Considerado como combalido, o cinema italiano contemporâneo ainda pode dar grandes mostras de vitalidade, como demonstra Caos calmo (idem, 2008), filme de estreia de Antonio Luigi Grimaldi, que conta com roteiro de Nanni Moretti. A simples menção do nome do segundo na ficha técnica do longa-metragem já é um chamariz para quem já ouviu falar de O quarto do filho (La stanza del figlio, 2001), trabalho que rendeu a Palma de Ouro a Moretti em Cannes. De fato, há muita competência na realização desse filme, que, como aquele dirigido por Moretti, trata mormente da questão da perda.
Se em O quarto do filho o protagonista Giovanni (o próprio Moretti) mergulhava na dor e no arrependimento ao experimentar a dura realidade de conviver com a morte do filho que se estava revelando problemático, em Caos calmo ele dá vida a Pietro Paladini, que tem de lidar com a terrível perda de sua esposa. O filme começa com uma sequência em que o personagem passa uma manhã na praia acompanhado de seu cunhado, lazer que é interrompido quando Pietro percebe que há uma mulher prestes a se afogar. Ele se lança nas águas para salvá-la, e consegue o feito. Enquanto isso, a câmera visita a casa do protagonista, e o espectador percebe que a mulher dele está morrendo e, ao que parece, o fato é inevitável. Essa é a grande ironia da história: enquanto ele salva uma mulher desconhecida, sua companheira de anos falece, de certa forma, escapando de suas mãos.

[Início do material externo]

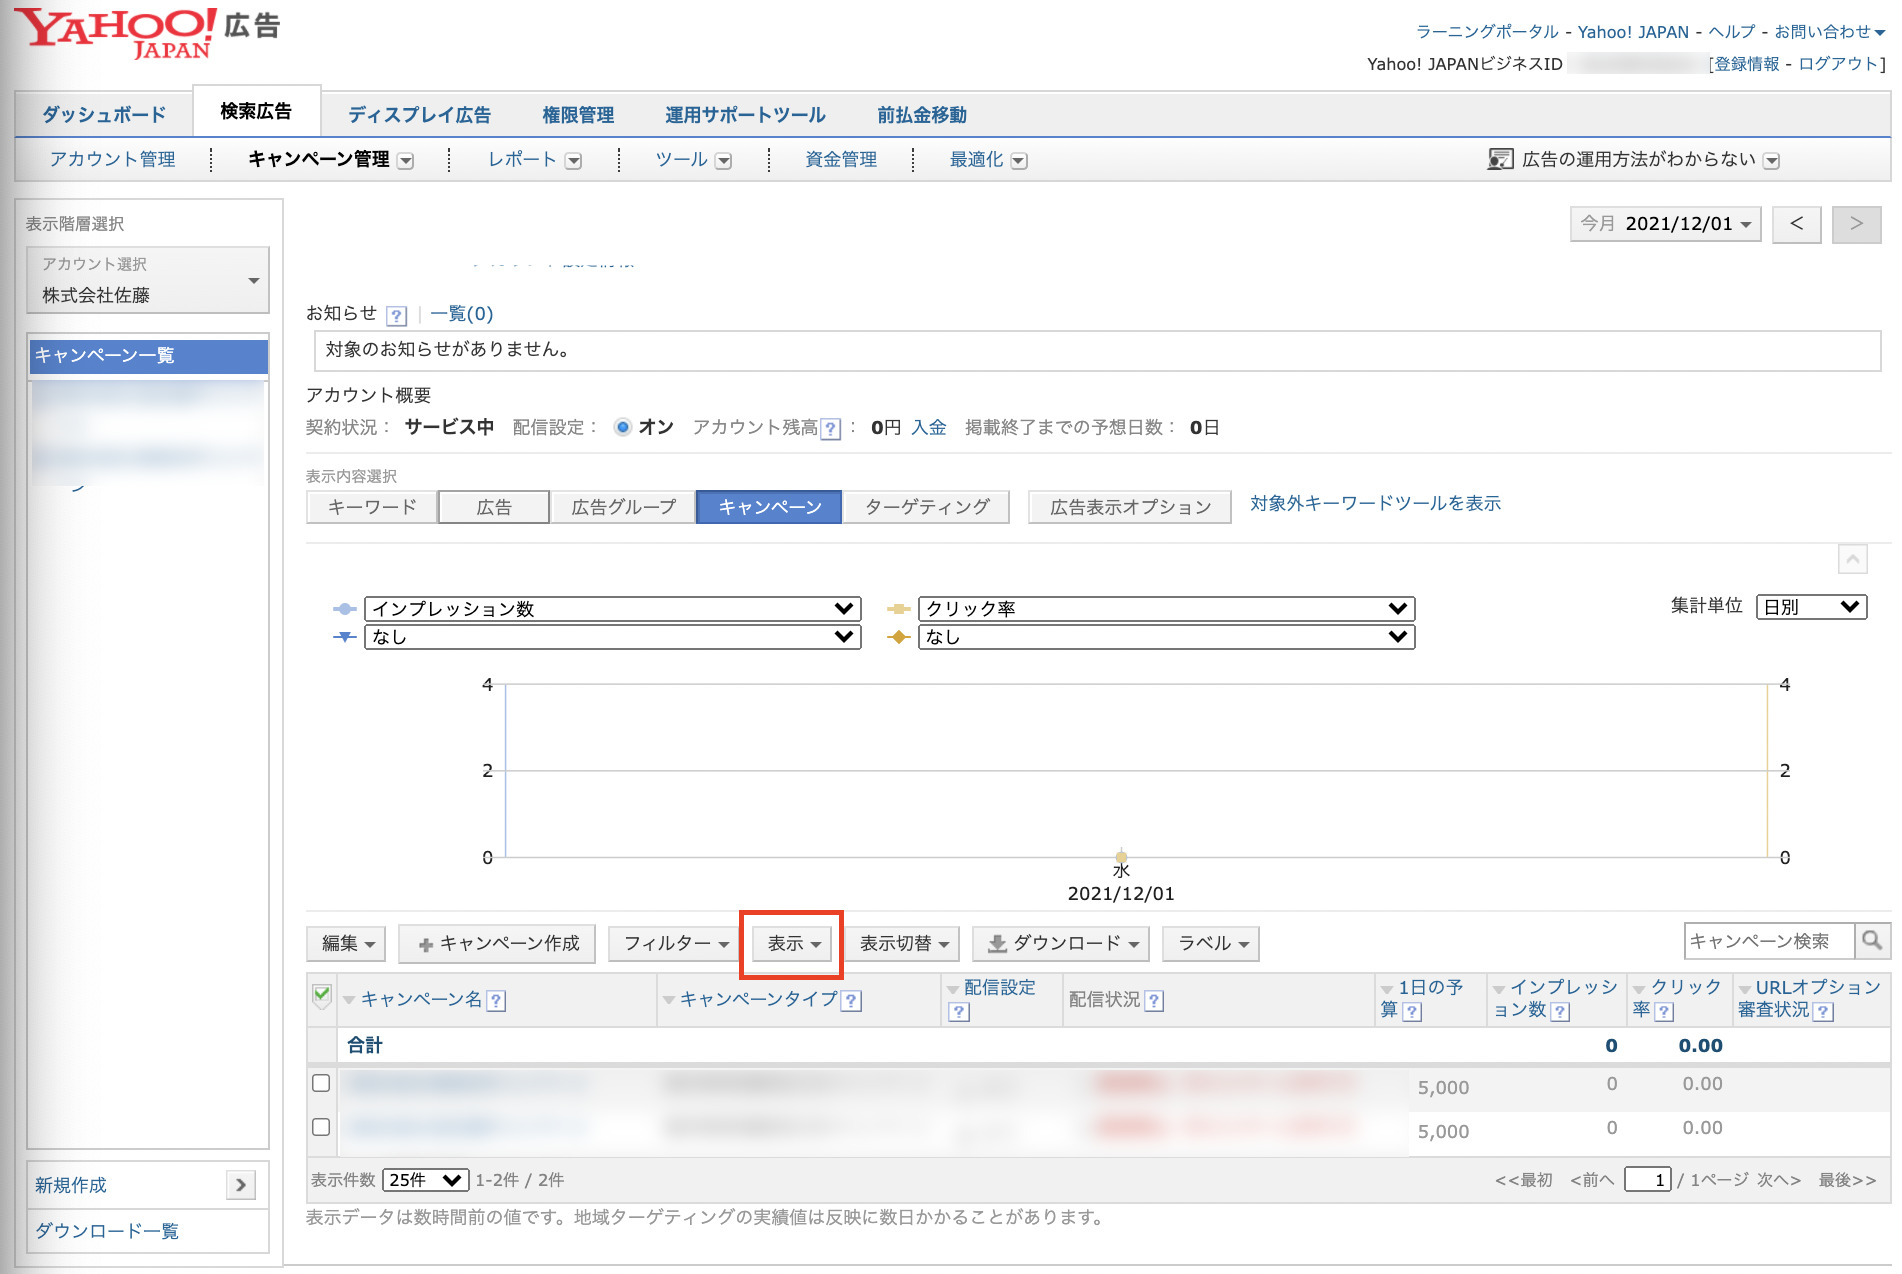Open the インプレッション数 metric dropdown

(612, 609)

Ao chegar a casa, Pietro é informado do que aconteceu, e assim se inicia seu processo lento e silencioso de entendimento de sua sorte e de conformidade com a perda. O luto do personagem norteia toda a narrativa que se alinhava no filme, que é uma adaptação do romance homônimo de Sandro Veronesi. Trata-se de um drama comovente para espectadores afeitos a reflexões densas sobre os mistérios da vida, e encará-lo pode ser como estar diante de um espelho para quem já precisou se habituar à ausência de um ente querido. Um aspecto que logo chama a atenção é a reação plácida de Pietro à morte de Lara. De certa forma, é uma maneira de esclarecer um lugar-comum acerca dos italianos, que sempre são tidos como histriônicos e expansivos. Em vez de lacrimejar e vociferar, o personagem começa a buscar modos de compreender porque ele não estava em casa quando o fato trágico ocorreu e, somado a isso, ele tem de cuidar de sua filha única de dez anos, fruto de seu casamento.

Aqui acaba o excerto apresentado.